The La Fiamma Sporting Club building is important to the family, with the elder patriarch Salviotore (known to everyone as Sam) Scuito building the ground floor of the clubhouse in 1988 and 1989, dedicating any time he had and pulling in favours to get it done.

Mr Scuito was a lifelong soccer man. He joined the team Roma as goalkeeper when he moved to Geraldton in the 1950s. However, his daughter Agatha Gray said, he quickly left because he felt the team was rife with infighting and drama.

Mr Scuito had preceded his family’s move to Western Australia by four years in 1952.

There he had worked, building up enough of a life for his family to join him in relative comfort by the time he called for them in 1956.

They only got to see him for a short while before he moved to Geraldton for work in early 1957. This time his family only had to wait a few months before they moved to be with him.

Mrs Gray remembers the day she arrived in Geraldton with her mother Venera, brother Andrew, and newborn baby brother Giovanni “Johnny” Scuito.

It was September 28, 1957, Mrs Gray’s 12th birthday.

“The cultural differences were huge during those days,” she said.

“The flavours of European cooking began to appear eventually.

“It didn’t take long for Australia to catch up with the rest of the world, but it was very different to start with.
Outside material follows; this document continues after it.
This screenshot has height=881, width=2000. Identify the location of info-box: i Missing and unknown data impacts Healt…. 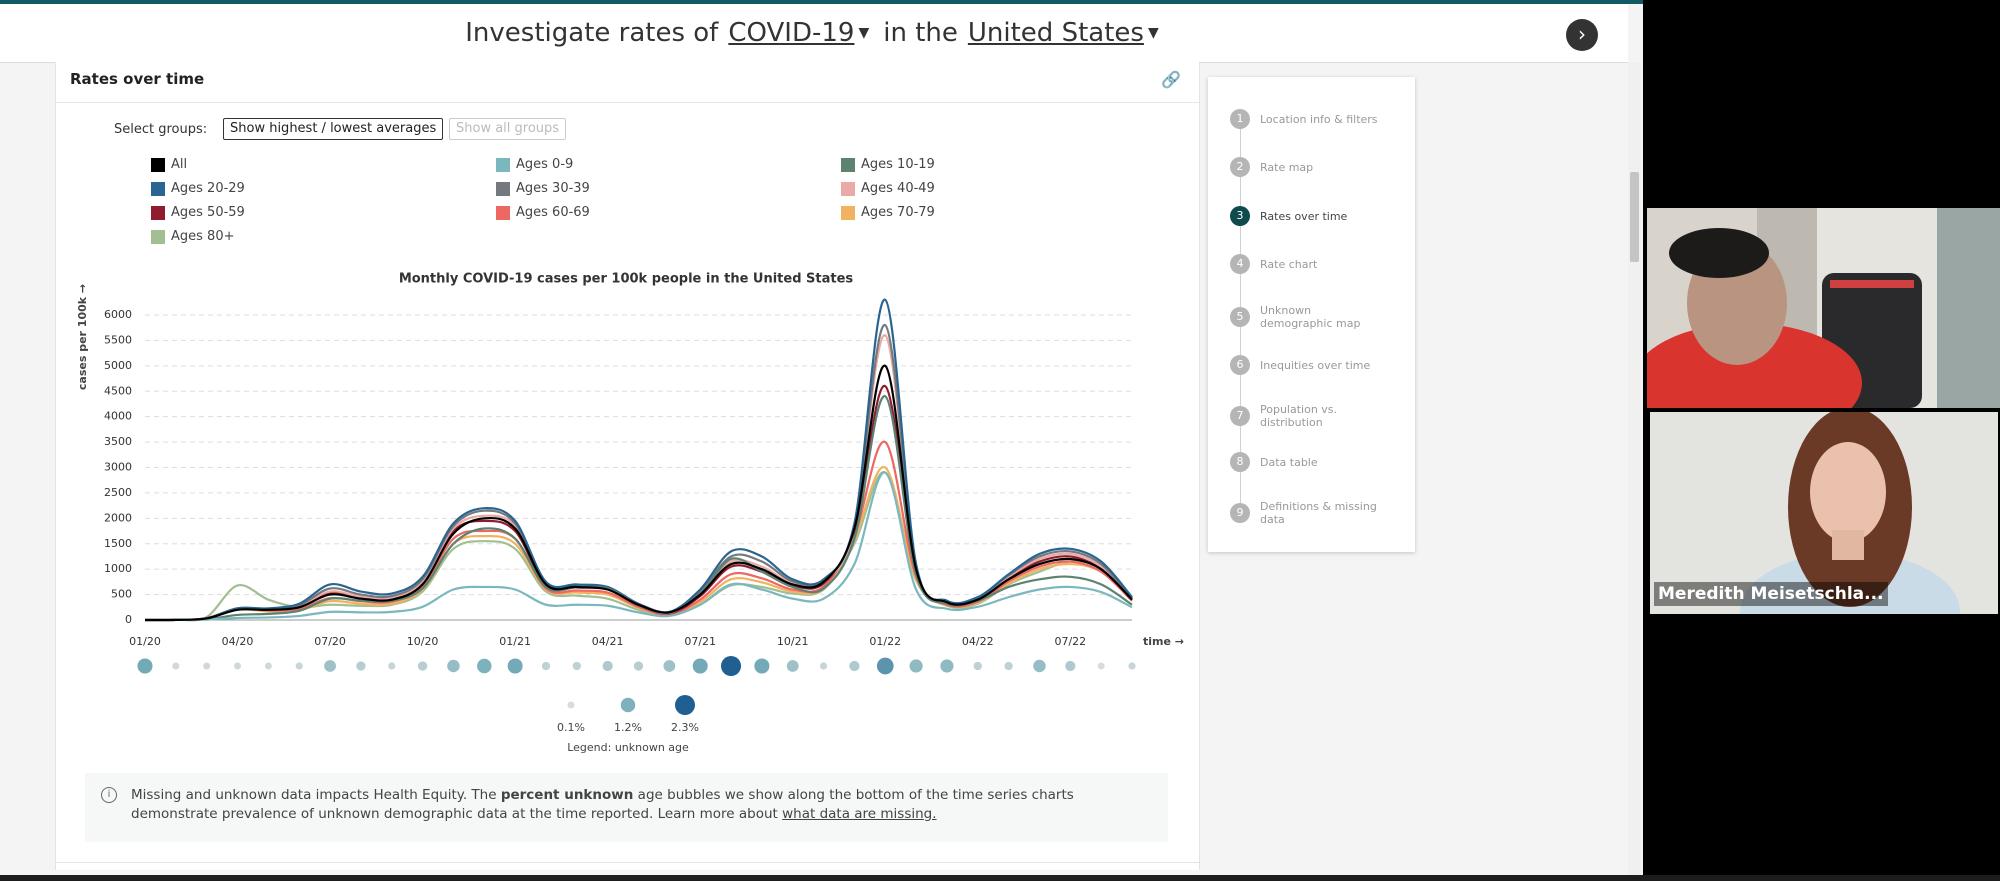
(626, 808).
“People weren’t accustomed to seeing men dressed in elegant suits.”

Mrs Gray laughed as she recalled asking her mum to make her clothes because she loved fashion but there weren’t any clothes she considered fashionable available in the stores.
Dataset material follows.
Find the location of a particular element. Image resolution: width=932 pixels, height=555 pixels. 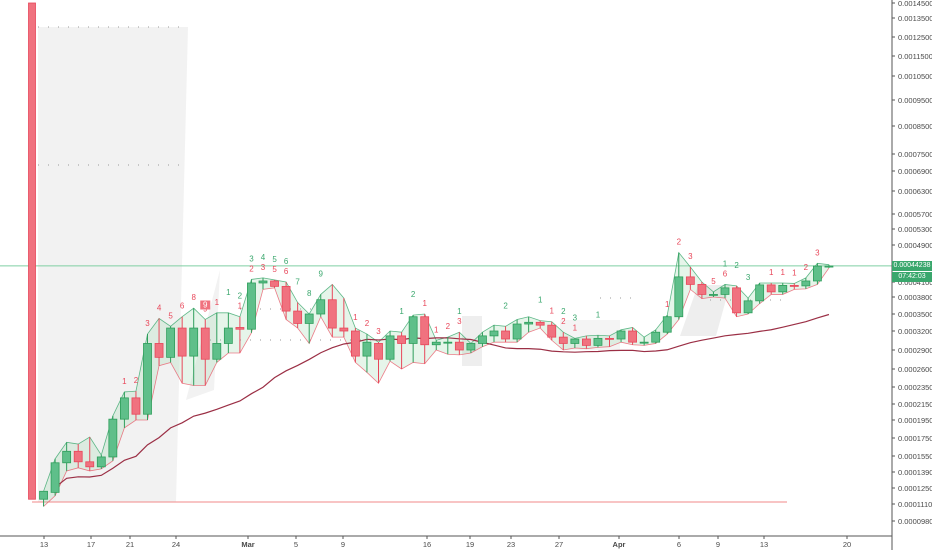

sell-count-label: 3 is located at coordinates (690, 256). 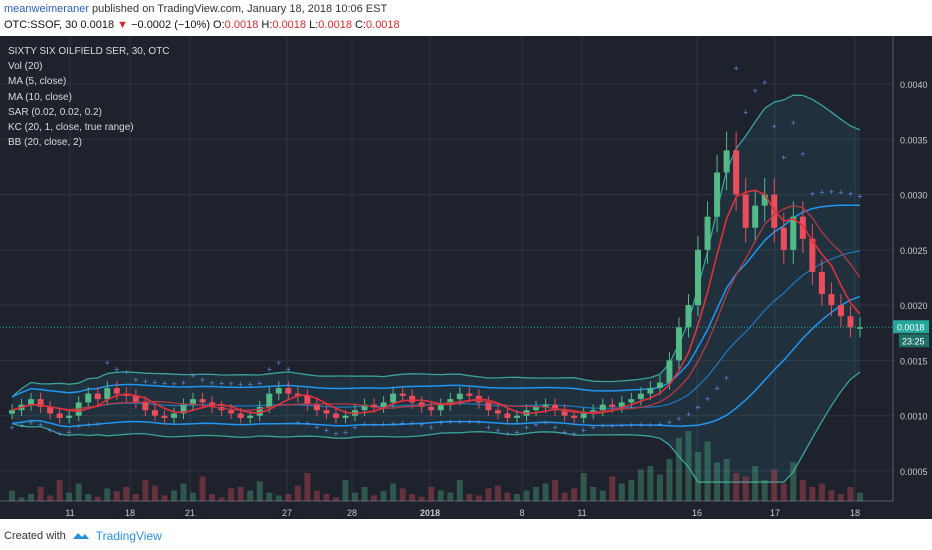 I want to click on x-tick-label: 21, so click(x=190, y=513).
La Fiamma (meaning “The Flame”), which Mr Scuito borrowed from the name of an Italian community newspaper in the Eastern States, was started by Mr Scuito in 1959, and from there it grew.

There was some difficulty holding onto grounds, but once the team had secured a reserve and made sure they wouldn’t be moved off them, Mr Scuito began realising his dream of a reputable, healthy soccer club by building the clubrooms. Until his last day he gave his all to the club, dying at the age of 74, while onsite, helping to build the second storey of the clubrooms.

Today the club is Geraldton’s only soccer team to field a side regularly in Perth — an opportunity for those who want to keep living in Geraldton to play with the State’s best, and maybe even get noticed for it.